Express everything from the line containing "Open the Add interface dropdown arrow" down to the line containing "[x=37, y=55]" as a JSON list of strings, with one string per line and blank lines omitted. Leave the pictures out of the list.

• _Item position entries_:
------------------------------------------------------------------------

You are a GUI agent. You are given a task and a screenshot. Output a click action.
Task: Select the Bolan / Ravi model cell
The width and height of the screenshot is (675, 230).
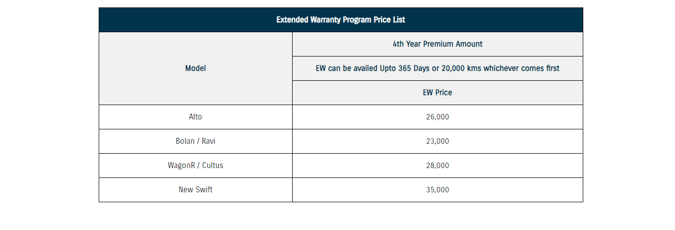pos(195,141)
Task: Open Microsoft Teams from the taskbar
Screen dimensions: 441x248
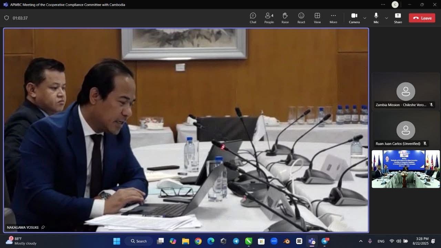Action: tap(312, 241)
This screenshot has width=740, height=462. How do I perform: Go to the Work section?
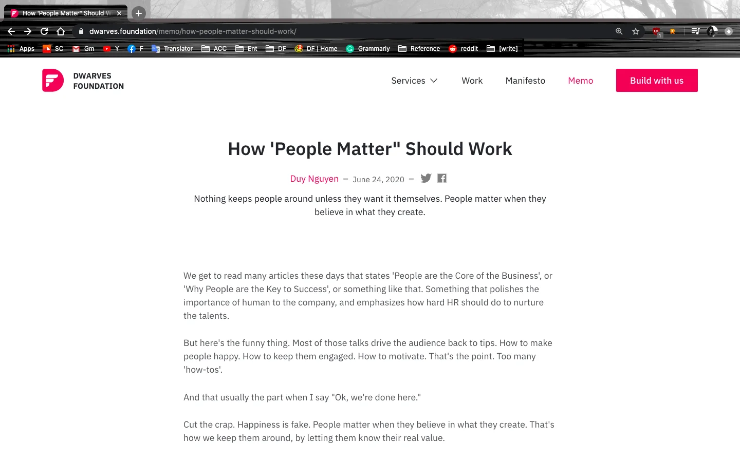[472, 81]
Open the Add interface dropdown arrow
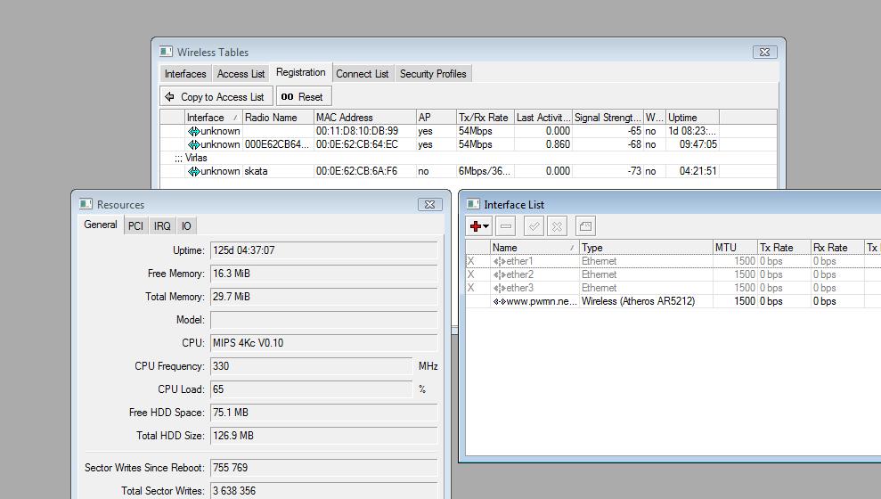This screenshot has height=499, width=881. pos(486,226)
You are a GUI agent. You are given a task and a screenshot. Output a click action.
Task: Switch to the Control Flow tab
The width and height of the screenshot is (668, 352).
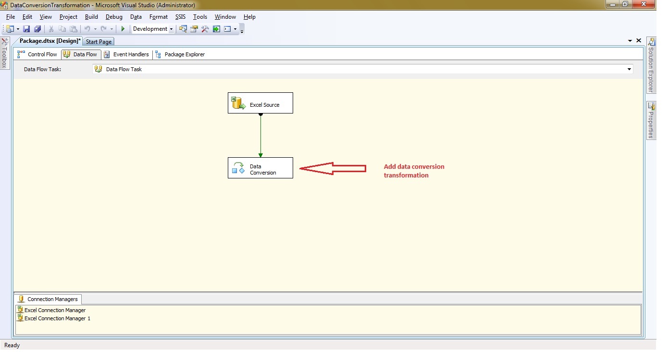[x=37, y=55]

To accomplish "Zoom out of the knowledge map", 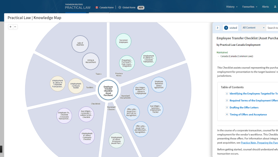I will tap(15, 27).
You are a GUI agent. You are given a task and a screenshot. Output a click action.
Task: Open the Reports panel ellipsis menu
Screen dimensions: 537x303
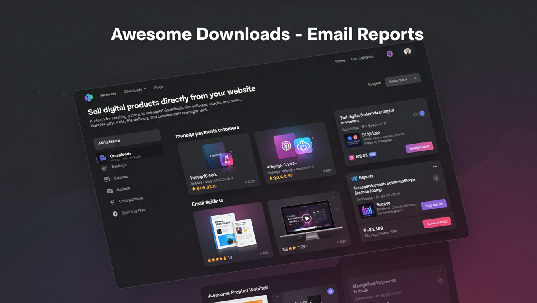(436, 166)
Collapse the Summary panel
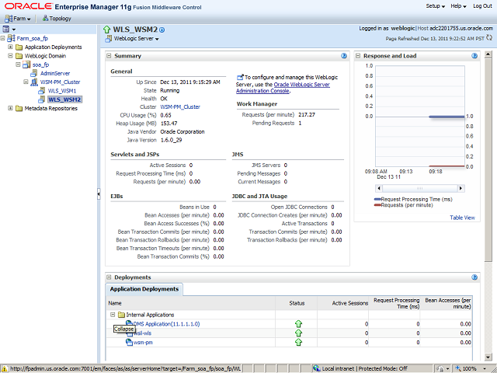Viewport: 497px width, 373px height. click(109, 56)
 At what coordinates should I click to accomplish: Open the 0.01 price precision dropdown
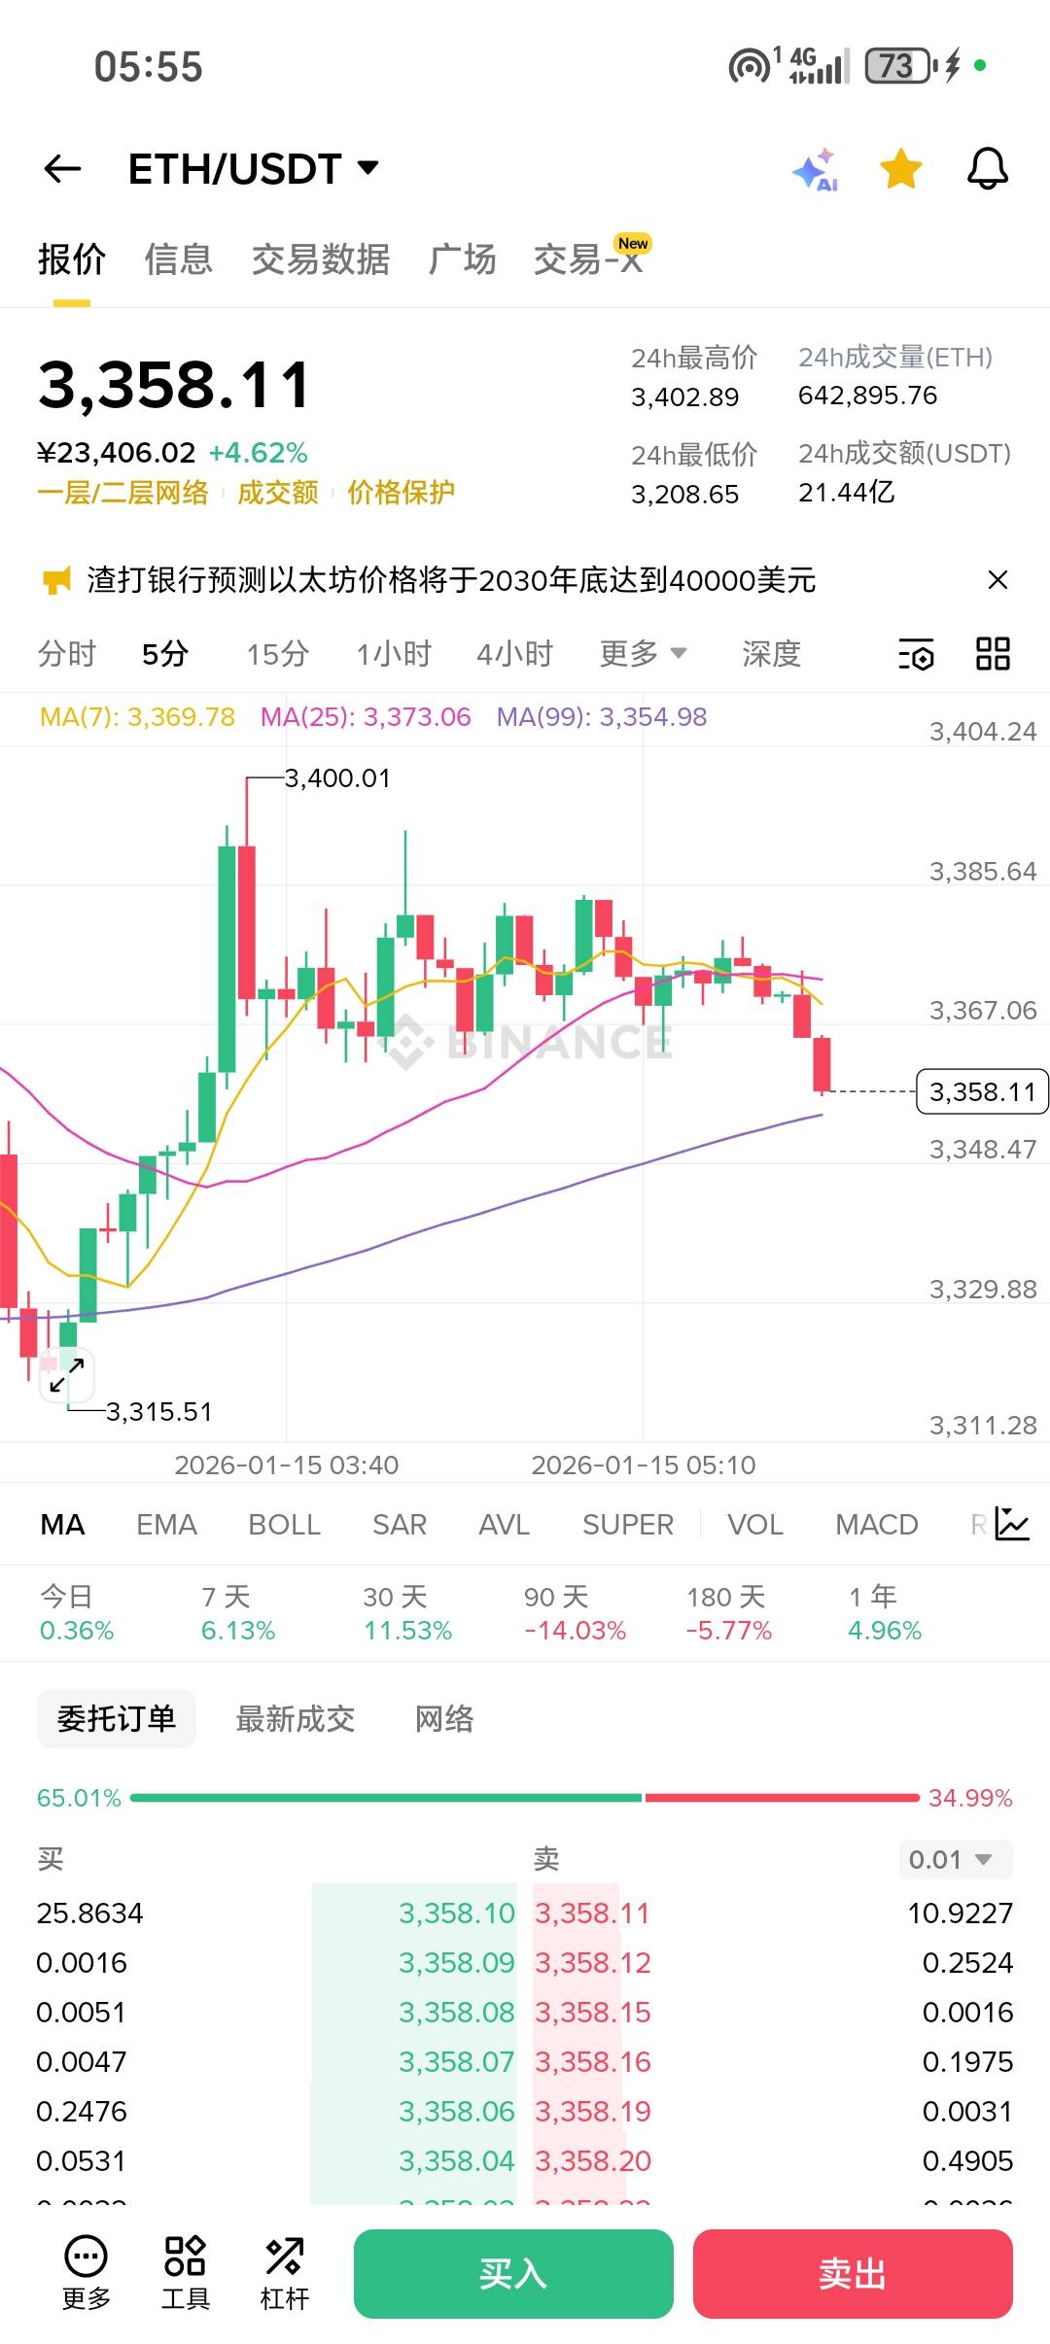954,1859
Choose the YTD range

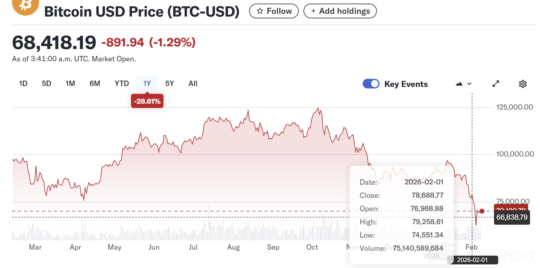pos(122,84)
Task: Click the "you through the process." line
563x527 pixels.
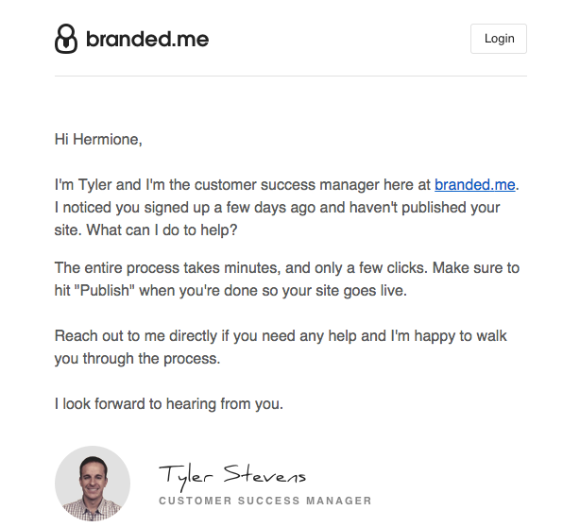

------------------------------------------------------------------------

• _Exercise answer_:
[
  "Open the Add interface dropdown arrow",
  "This screenshot has height=499, width=881. pos(486,226)",
  "You are a GUI agent. You are given a task and a screenshot. Output a click action.",
  "Task: Switch to the Control Flow tab",
  "The width and height of the screenshot is (668, 352).",
  "[x=37, y=55]"
]